### About this exercise
Which lines of the data include the string "agent"? List them all.

### Material to process
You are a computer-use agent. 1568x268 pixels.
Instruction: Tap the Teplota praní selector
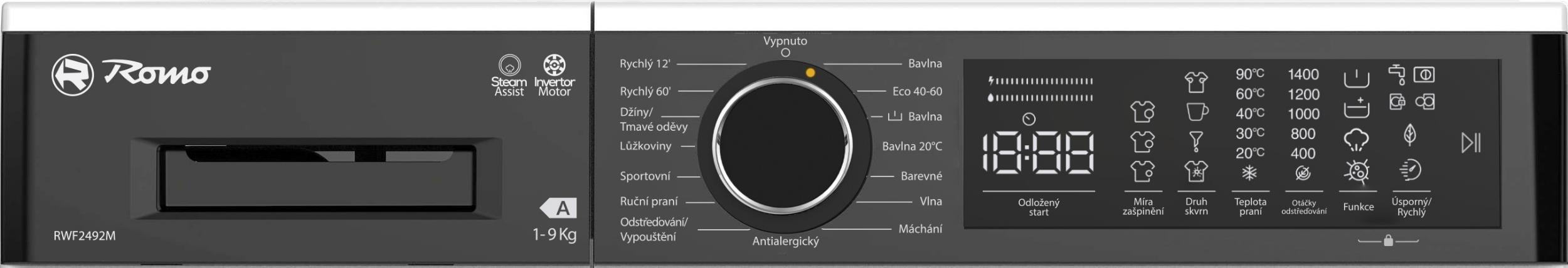point(1250,206)
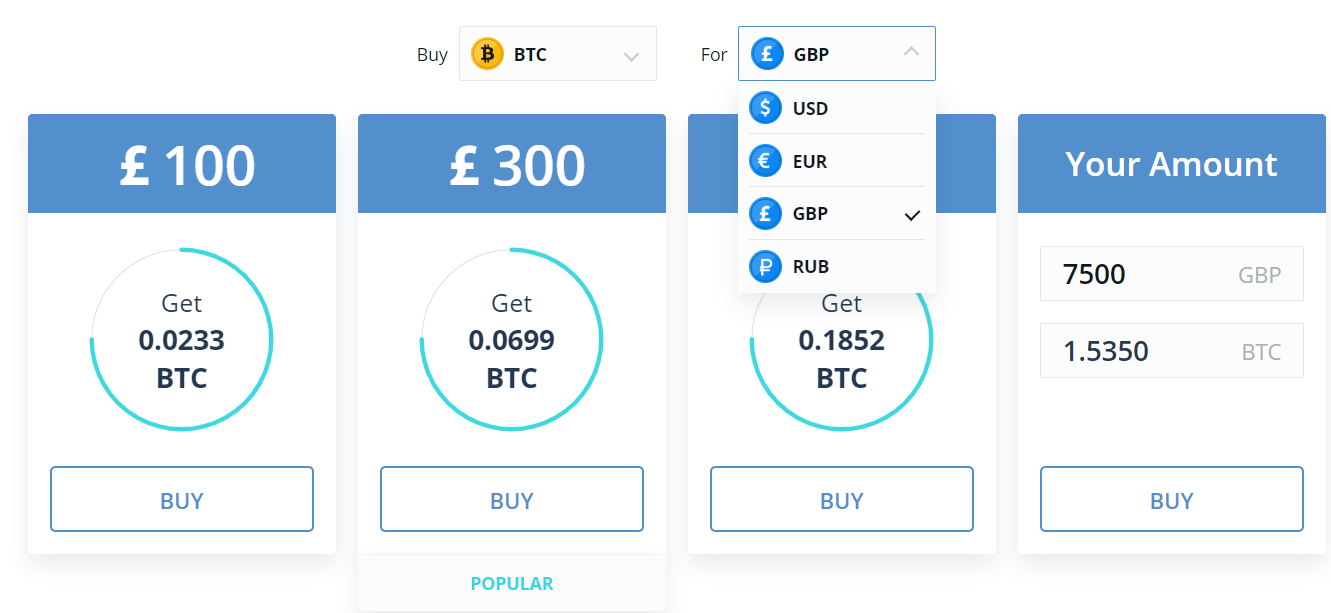Screen dimensions: 1331x613
Task: Click the pound icon next to GBP option
Action: [x=765, y=213]
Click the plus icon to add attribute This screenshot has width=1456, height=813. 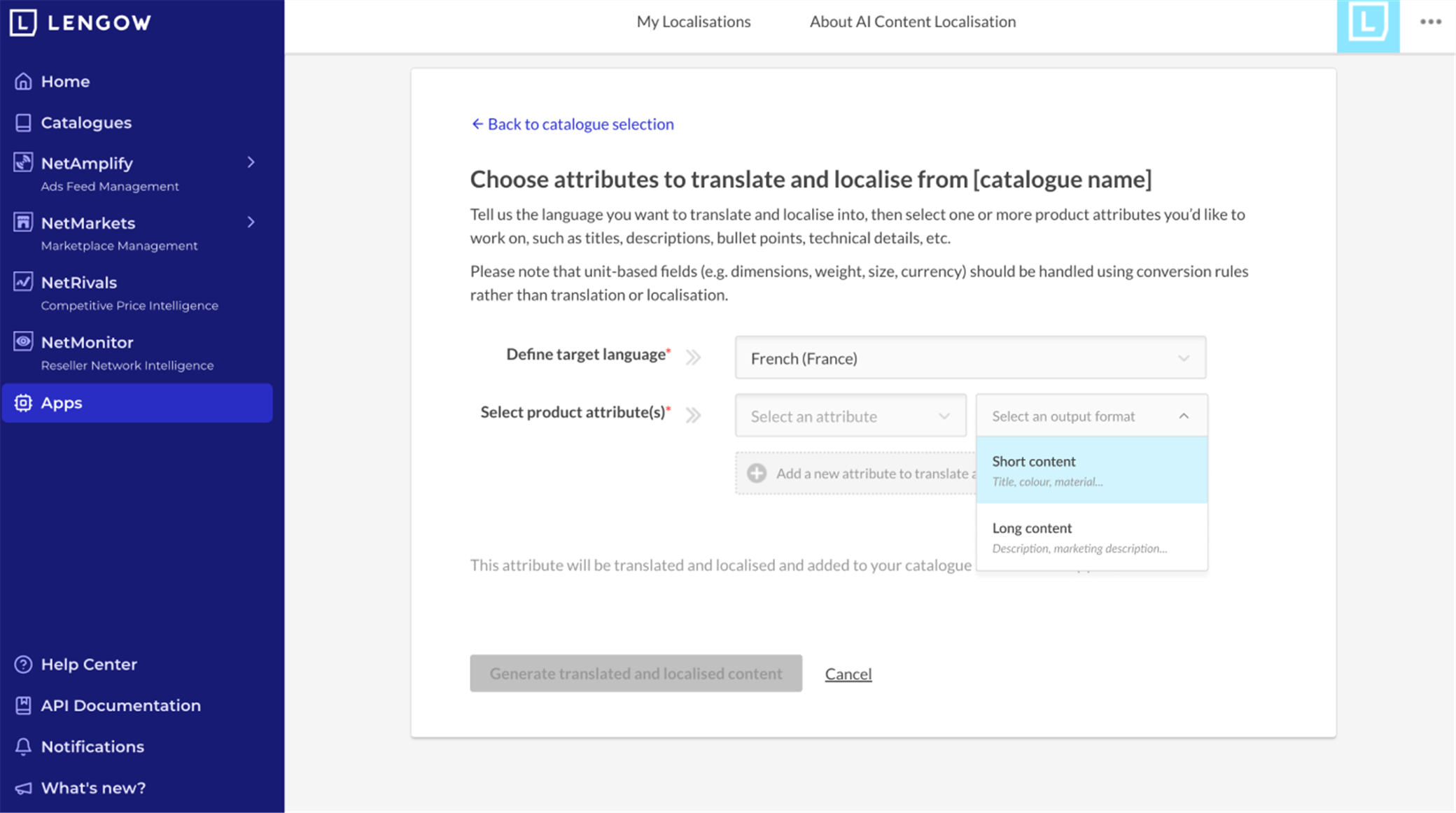point(757,473)
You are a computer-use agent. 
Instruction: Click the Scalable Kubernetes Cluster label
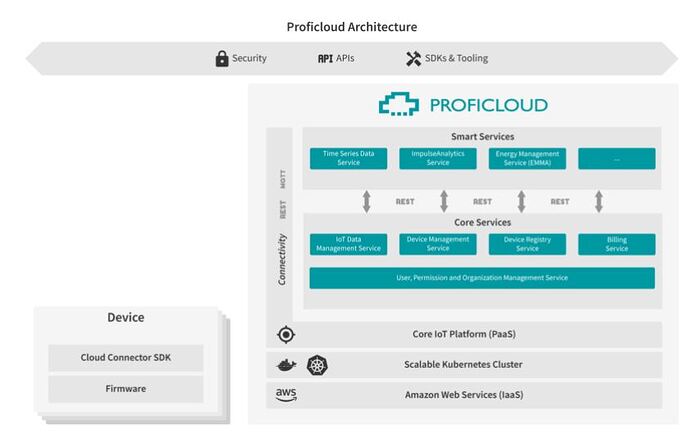pos(463,365)

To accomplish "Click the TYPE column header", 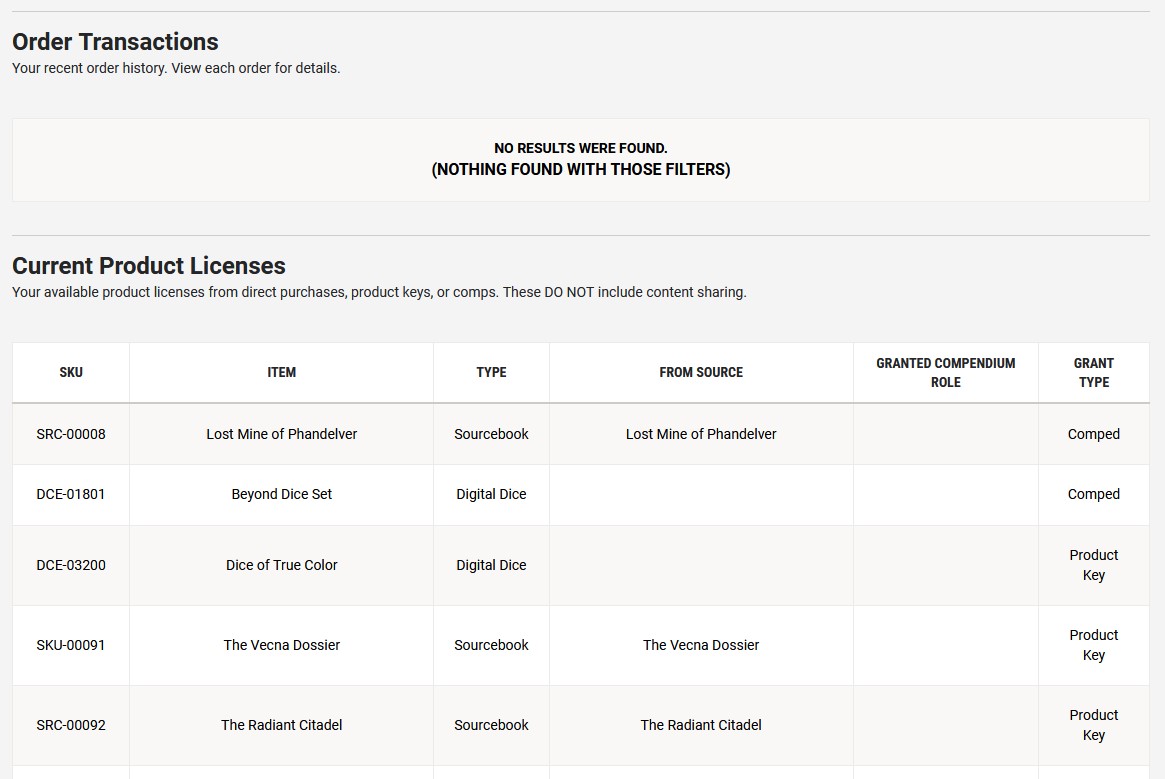I will click(491, 372).
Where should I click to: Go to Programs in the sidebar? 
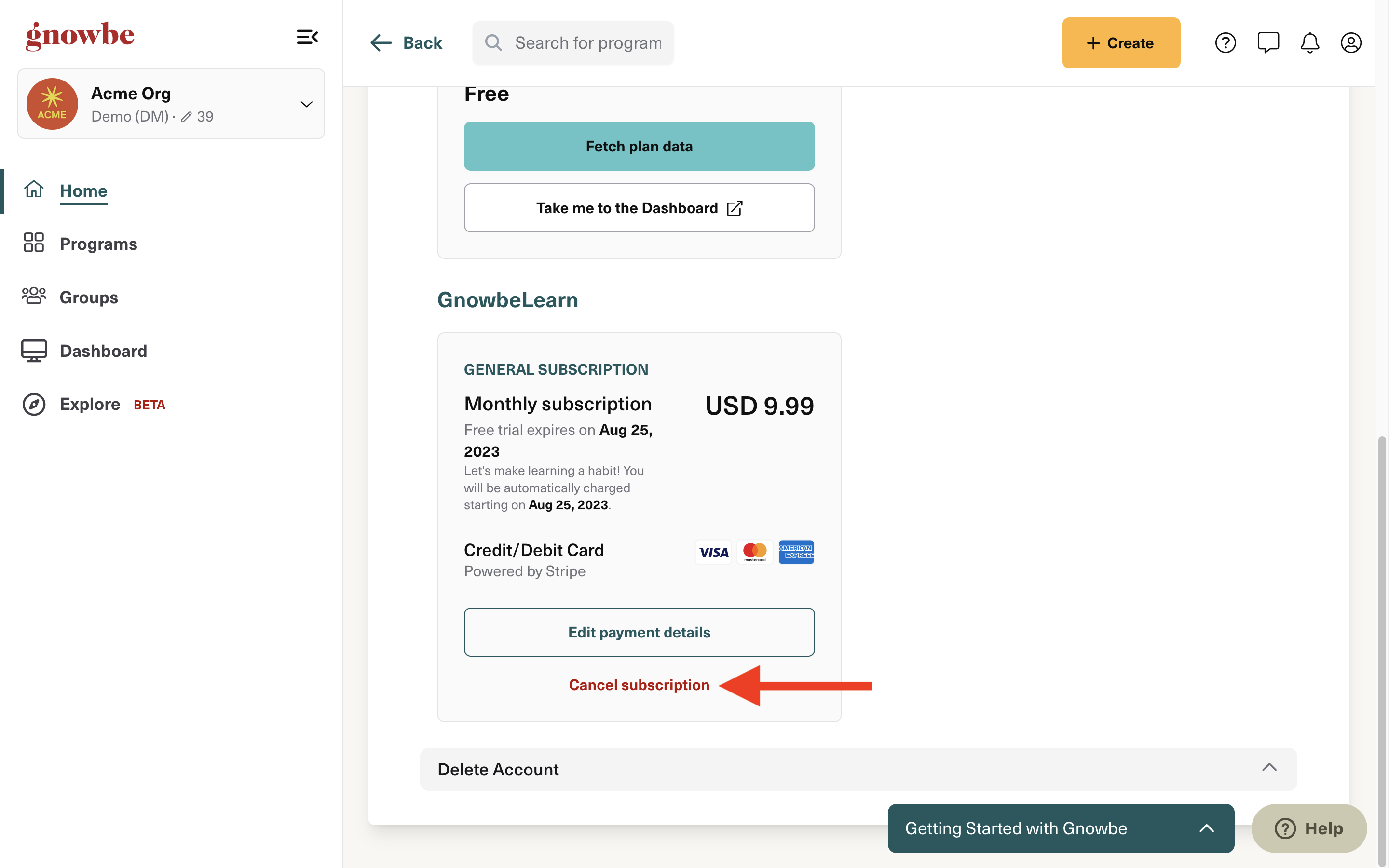pyautogui.click(x=98, y=244)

### Written answer
You are a computer-use agent. 1568x268 pixels.
You are a computer-use agent. 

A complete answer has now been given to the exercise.